Annulla senza rinvio la sentenza impugnata, nei confronti di Greco Romolo Ottavio, Coscarella Antonio e Altomari Angelina, in relazione al reato di cui al capo Z), per essere lo stesso estinto per prescrizione.
Annulla senza rinvio la medesima sentenza, nei confronti di Falsia Luigi, Greco Antonietta, Muoio Maria Luisa, Greco Mario Domenico, Ventrella Ugo, Pizzino Umberto, Parise Giuseppe, in relazione al reato di cui al capo R), per essere lo stesso estinto per prescrizione.
Revoca l’ordine di demolizione dei cinque fabbricati ad uso abitazione, garage ed esercizio commerciale, denominati “corpi D, E, F, G, H”.
Revoca le statuizioni civili.
Rigetta nel resto i ricorsi di Coscarella Antonio, Altomari Angelina, Falsia Luigi, Greco Antonietta, Muoio Maria Luisa, Greco Mario Domenico, Ventrella Ugo, Pizzino Umberto, Parise Giuseppe.
Dichiara la definitività della risposta confisca dei quattro magazzini “corpi di fabbrica E ed F”.

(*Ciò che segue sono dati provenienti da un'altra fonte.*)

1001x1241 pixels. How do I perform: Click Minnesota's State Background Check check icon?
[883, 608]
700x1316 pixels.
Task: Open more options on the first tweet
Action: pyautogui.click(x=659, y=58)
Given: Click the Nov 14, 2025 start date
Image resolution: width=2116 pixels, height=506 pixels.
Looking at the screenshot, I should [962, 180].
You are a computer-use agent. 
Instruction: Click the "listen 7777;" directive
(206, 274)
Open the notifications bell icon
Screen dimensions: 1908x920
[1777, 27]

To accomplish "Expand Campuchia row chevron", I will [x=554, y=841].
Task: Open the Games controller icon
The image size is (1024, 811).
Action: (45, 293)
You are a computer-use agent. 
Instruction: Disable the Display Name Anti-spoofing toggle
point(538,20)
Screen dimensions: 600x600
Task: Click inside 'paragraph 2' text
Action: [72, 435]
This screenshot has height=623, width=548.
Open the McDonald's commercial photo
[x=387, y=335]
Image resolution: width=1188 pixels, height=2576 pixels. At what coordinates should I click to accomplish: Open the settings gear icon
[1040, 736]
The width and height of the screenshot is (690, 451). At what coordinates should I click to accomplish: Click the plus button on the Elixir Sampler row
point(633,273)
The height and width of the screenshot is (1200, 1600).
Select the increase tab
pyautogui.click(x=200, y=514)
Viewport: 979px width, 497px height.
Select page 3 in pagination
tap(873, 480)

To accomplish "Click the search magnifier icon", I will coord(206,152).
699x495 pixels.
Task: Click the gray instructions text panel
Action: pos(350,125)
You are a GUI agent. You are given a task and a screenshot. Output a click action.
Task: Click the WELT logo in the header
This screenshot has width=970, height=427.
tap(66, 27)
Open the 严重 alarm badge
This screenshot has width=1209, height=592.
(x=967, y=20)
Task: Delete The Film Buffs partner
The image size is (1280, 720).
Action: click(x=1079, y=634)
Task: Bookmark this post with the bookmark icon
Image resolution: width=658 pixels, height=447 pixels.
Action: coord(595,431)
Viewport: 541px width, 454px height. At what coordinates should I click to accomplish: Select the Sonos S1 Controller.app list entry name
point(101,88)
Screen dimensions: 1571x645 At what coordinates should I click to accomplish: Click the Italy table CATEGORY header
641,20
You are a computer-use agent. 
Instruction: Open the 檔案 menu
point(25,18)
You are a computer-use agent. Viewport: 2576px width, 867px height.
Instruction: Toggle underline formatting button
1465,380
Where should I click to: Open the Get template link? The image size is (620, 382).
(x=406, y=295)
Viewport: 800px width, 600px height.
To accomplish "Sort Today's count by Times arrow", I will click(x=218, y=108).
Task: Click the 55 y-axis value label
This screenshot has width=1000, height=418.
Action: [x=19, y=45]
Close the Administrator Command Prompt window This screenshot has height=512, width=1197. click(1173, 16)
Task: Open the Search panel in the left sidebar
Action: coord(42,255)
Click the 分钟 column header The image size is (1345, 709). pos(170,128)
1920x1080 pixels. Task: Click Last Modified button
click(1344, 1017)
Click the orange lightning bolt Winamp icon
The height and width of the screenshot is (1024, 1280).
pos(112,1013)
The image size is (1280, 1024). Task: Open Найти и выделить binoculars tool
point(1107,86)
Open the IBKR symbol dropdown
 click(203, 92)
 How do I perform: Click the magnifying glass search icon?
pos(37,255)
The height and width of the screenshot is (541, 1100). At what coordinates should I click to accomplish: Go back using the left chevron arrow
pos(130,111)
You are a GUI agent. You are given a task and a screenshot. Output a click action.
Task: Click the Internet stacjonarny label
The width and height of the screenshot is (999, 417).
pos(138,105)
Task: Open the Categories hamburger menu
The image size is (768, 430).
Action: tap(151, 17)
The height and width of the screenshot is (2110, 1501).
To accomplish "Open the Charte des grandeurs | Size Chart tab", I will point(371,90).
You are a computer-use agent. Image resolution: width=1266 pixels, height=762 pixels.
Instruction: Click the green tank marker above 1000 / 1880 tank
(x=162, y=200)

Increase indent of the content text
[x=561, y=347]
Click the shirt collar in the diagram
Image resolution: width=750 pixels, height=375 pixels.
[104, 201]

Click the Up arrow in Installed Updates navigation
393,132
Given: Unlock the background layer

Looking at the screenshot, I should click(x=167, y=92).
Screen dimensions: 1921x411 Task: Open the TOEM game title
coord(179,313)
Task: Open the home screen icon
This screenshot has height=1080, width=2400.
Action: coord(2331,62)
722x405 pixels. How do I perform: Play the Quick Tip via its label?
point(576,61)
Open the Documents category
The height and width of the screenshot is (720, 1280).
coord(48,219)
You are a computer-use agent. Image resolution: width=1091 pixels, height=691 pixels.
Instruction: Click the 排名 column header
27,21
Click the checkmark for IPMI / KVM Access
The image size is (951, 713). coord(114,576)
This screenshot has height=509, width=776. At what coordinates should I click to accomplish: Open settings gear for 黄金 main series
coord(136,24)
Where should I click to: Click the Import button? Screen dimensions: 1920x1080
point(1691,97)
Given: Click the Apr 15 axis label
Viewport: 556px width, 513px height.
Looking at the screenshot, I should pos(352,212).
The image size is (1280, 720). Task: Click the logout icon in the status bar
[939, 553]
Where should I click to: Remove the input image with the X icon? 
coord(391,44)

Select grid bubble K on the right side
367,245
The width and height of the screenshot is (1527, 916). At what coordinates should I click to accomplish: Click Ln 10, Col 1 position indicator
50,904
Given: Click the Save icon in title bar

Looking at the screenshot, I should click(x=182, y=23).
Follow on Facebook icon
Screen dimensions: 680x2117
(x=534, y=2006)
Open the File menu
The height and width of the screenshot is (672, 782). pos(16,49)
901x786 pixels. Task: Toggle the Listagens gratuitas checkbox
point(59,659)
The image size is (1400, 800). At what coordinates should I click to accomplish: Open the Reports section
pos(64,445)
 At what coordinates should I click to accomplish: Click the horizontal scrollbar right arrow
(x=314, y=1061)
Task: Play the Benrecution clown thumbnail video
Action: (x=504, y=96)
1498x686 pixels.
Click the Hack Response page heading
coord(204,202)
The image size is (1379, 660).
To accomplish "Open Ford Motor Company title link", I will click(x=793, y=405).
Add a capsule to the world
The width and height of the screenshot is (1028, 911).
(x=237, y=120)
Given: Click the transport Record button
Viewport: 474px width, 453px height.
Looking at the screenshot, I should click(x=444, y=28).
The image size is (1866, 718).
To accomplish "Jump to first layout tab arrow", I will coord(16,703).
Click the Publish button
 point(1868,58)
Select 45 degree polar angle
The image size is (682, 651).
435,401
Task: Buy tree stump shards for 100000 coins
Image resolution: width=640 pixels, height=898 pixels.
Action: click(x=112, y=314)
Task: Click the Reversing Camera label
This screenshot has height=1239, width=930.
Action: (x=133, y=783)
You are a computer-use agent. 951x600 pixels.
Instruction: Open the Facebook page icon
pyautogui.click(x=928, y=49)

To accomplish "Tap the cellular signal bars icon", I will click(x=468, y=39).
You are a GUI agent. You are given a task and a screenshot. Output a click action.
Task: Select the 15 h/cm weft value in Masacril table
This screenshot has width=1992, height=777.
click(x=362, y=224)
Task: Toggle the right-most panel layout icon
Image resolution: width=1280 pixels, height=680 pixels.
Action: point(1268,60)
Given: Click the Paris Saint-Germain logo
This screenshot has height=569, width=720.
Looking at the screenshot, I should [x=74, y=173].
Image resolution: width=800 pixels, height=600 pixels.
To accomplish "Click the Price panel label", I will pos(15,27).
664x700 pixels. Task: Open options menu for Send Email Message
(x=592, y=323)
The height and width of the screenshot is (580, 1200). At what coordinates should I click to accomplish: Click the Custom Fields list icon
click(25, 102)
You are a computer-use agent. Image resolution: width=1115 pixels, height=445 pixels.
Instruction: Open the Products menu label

Dichiara inammissibile nel resto il ricorso di Greco Romolo Ottavio e ridetermina la pena suo carico, per i residui reati di cui ai capi R) e T), in anni uno e mesi nove di reclusione.
Dichiara inammissibile il ricorso di Greco Franco Loris e condanna il ricorrente al pagamento delle spese processuali e della somma di euro 2.000,00 in favore della Cassa delle ammende.
Così deciso in Roma, il 13 settembre 2019.